I have run this through gdb, and everything seems to check out: The memory location of the shellcode variable is 0x804a01c

At the start of the execution of main, the return value is at the 3rd hex-word and points to __lib_start_main

After executing ret = (ret *)&ret +2 , the value of ret in on the stack and is 8 bytes more than the beginning of the stack

After executing (*ret) = (int)shellcode , the return pointer (3rd hex-word) contains the address of the shellcode, rather than __lib_start_main

The program seems to move to resume execution at the memory address of the shellcode, but nevertheless ends in a segmentation fault.

Thanks in advance!

Answer 1

Your SHellcode Contain Null Bytes, Try Using Smallest Register and use xor when do you need to zero out a register, The Null Byte Problem is when C See This null byte, it stop reading after this null byte '\x00', Causing problem with execution like segmentation Fault.

Answer 2

Traditional buffer overflow exploits did involve executing code on the stack, but your program doesn't do that. Your shellcode array is not on the stack, and the construct you used to clobber main's return address to point to the shellcode array does not involve executing code on the stack. When I run your program on my Linux box (also running on an x86 CPU), compiled with gcc -O0 -m32, it does wind up setting the EIP register to point to the machine code in shellcode. But then, as it does for you, it crashes with a segmentation fault.

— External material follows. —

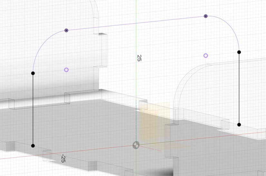Click the right arc's hollow center point
Viewport: 266px width, 176px height.
(206, 56)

The reason it crashes is because shellcode is loaded into a region of memory that is marked as not executable. (The name of this memory region is "the data segment".) The processor refuses to execute machine instructions from that area, instead generating an "exception" (this is a hardware concept and not the same as a C++ exception) that the kernel translates to a SIGSEGV signal.

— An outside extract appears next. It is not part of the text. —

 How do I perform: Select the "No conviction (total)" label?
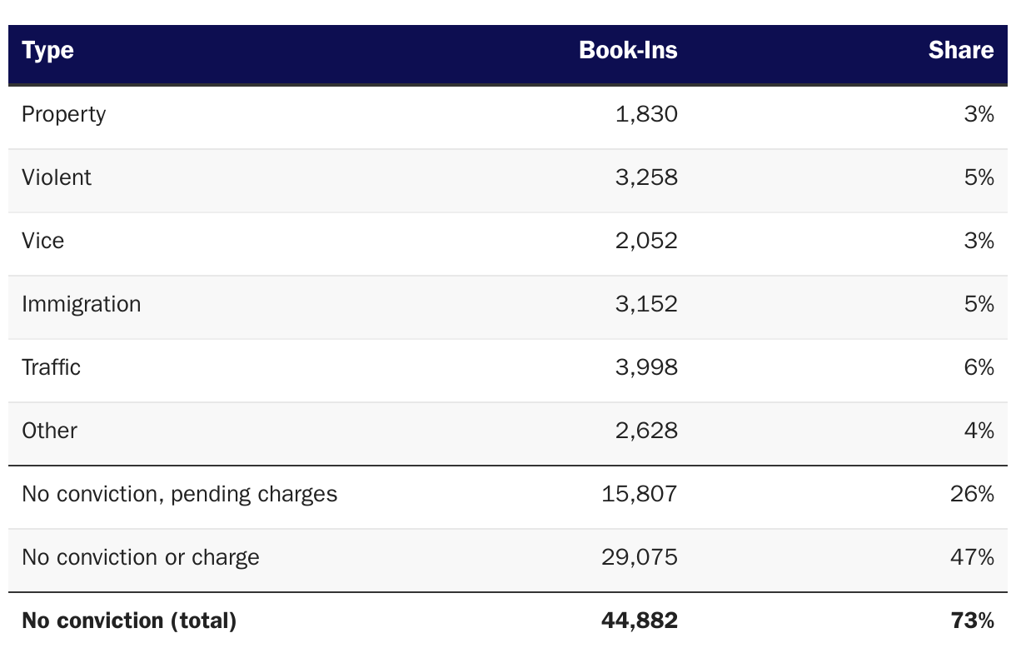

Old tutorials on writing shellcode and buffer overflow exploits don't warn you about this possibility, because older generations of the x86 architecture could not mark memory as not executable on a per-page basis. In the "flat" segment-register configuration used by most 32-bit x86-based operating systems, any page that was readable was also executable. However, the last several generations of the architecture have been able to mark individual pages as not executable, and you have to work around this. (If I remember correctly, per-page executability was added to the x86 architecture circa 2003, at the same time as 64-bit mode, but it took quite a bit longer for operating system support to become universal.)

On my Linux box, as above, this modified version of your program successfully transfers control to and executes the machine code in shellcode. It uses the mprotect system call to make the memory region containing shellcode executable.

#include <stdint.h>
#include <stdio.h>
#include <unistd.h>
#include <sys/mman.h>

const char shellcode[] =
    "\xbb\x16\x00\x00\x00"
    "\xb8\x01\x00\x00\x00"
    "\xcd\x80";

int main(void)
{
  uintptr_t pagesize = sysconf(_SC_PAGESIZE);
  if (mprotect((void *)(((uintptr_t)shellcode) & ~(pagesize - 1)),
               pagesize, PROT_READ|PROT_EXEC)) {
    perror("mprotect");
    return 1;
  }

  void **ret;
  ret = (void **) &ret;
  ret[9] = (void *)shellcode;

  return 0;
}

As well as the mprotect operation itself, note how adding that chunk of code changed the stack layout and put the return address in a different place. If I compile with optimization on, the stack layout changes again and the return address isn't overwritten. Also note how I made shellcode be const char. If I hadn't done that, I would have needed to use PROT_READ|PROT_WRITE|PROT_EXEC in the mprotect call to avoid crashing too early because some random global variable suddenly wasn't writable when the C library expected it to be, and the kernel might then have failed the mprotect call because of the "W^X" security policy.

Depending on the age of your kernel and C library, making shellcode be const char might have been enough by itself, but with kernel 4.19 and glibc 2.28, which is what I have, read-only data isn't executable either.

Answer 3

Adding the following option when compiling resolved the issue:

-z execstack